• _WHAT YOU HAVE TO DO_
Every line of the listing below is to be duplicated exactly, with the pictures left out.

• _TASK DATA_
◇ ◇ ◇

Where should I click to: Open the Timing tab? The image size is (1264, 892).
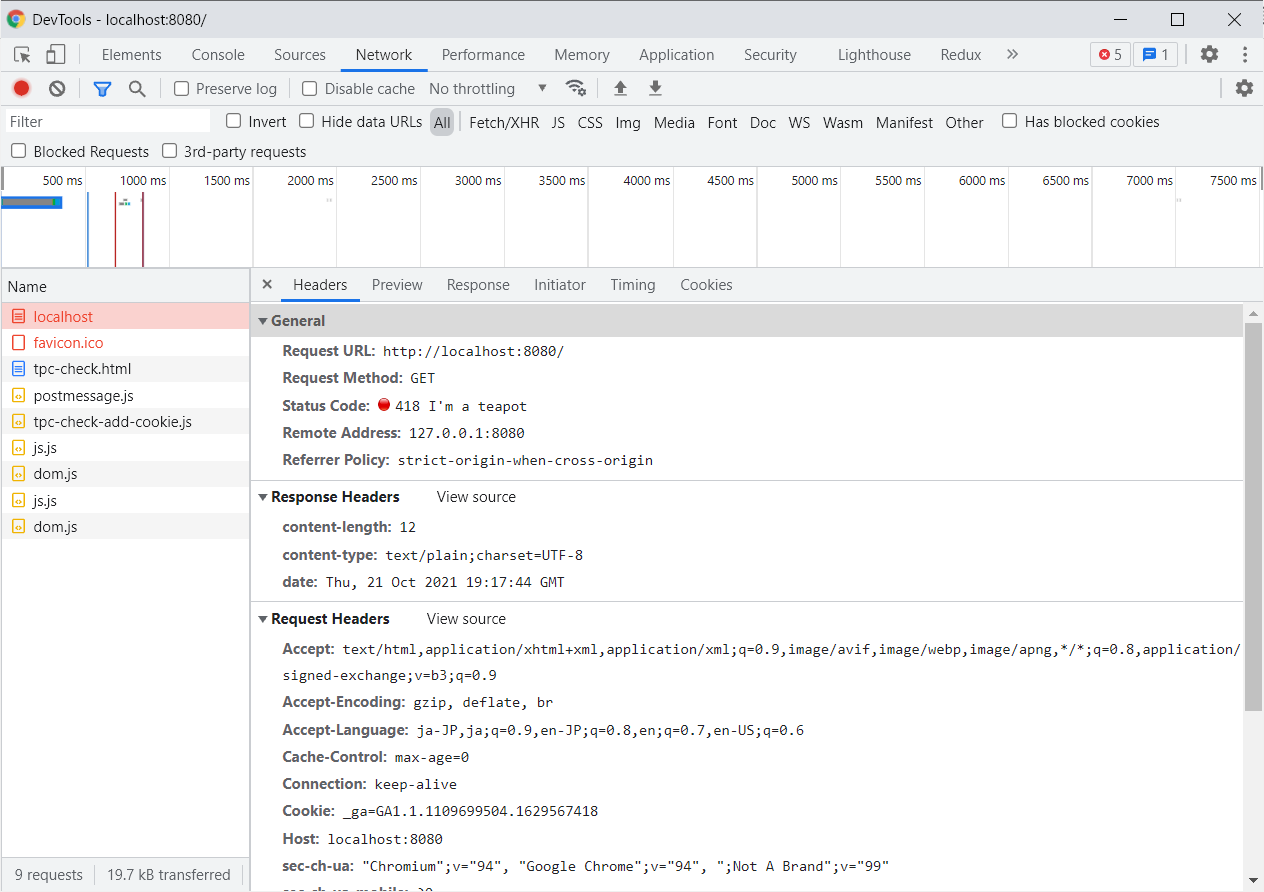pos(633,285)
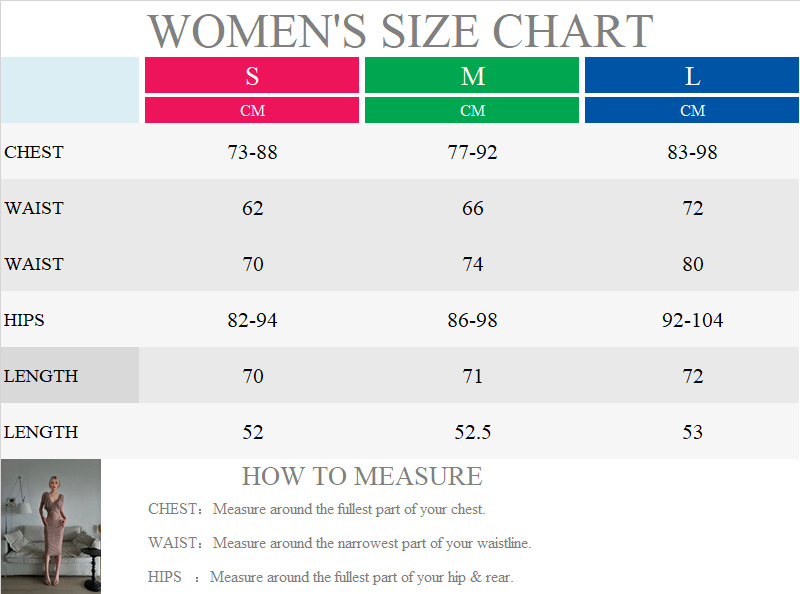Select the CHEST row label
Viewport: 800px width, 594px height.
point(34,152)
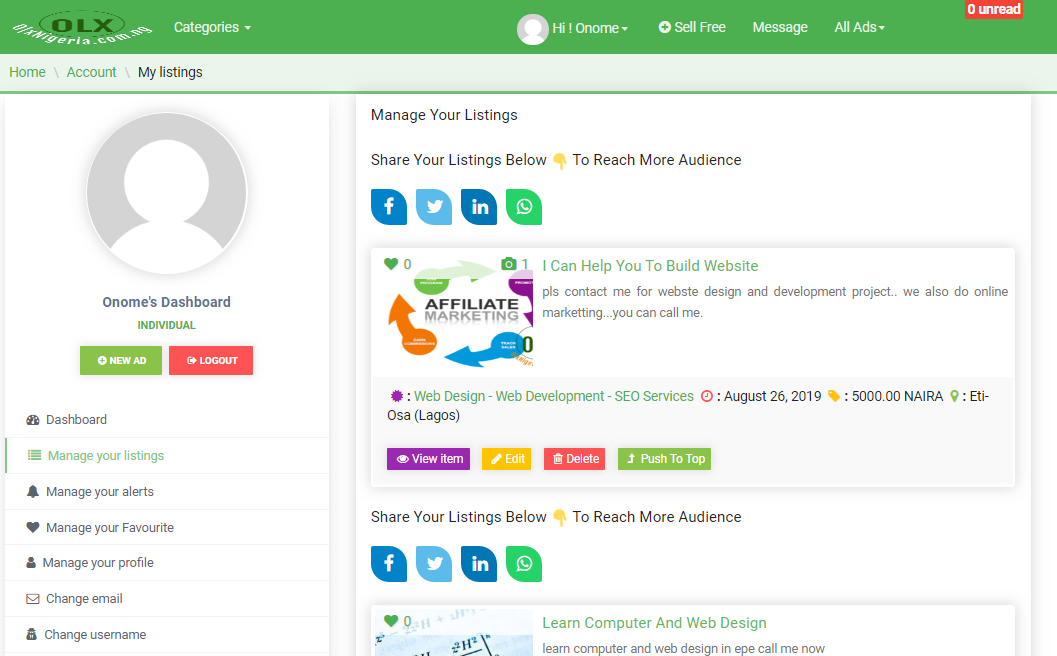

◇ ◇ ◇

• _RESPONSE TO THE EXERCISE_
Where should I click to: Open the Timing tab? The image size is (1264, 892).
pos(633,285)
Select the CHEST row label
Viewport: 800px width, 594px height.
point(34,152)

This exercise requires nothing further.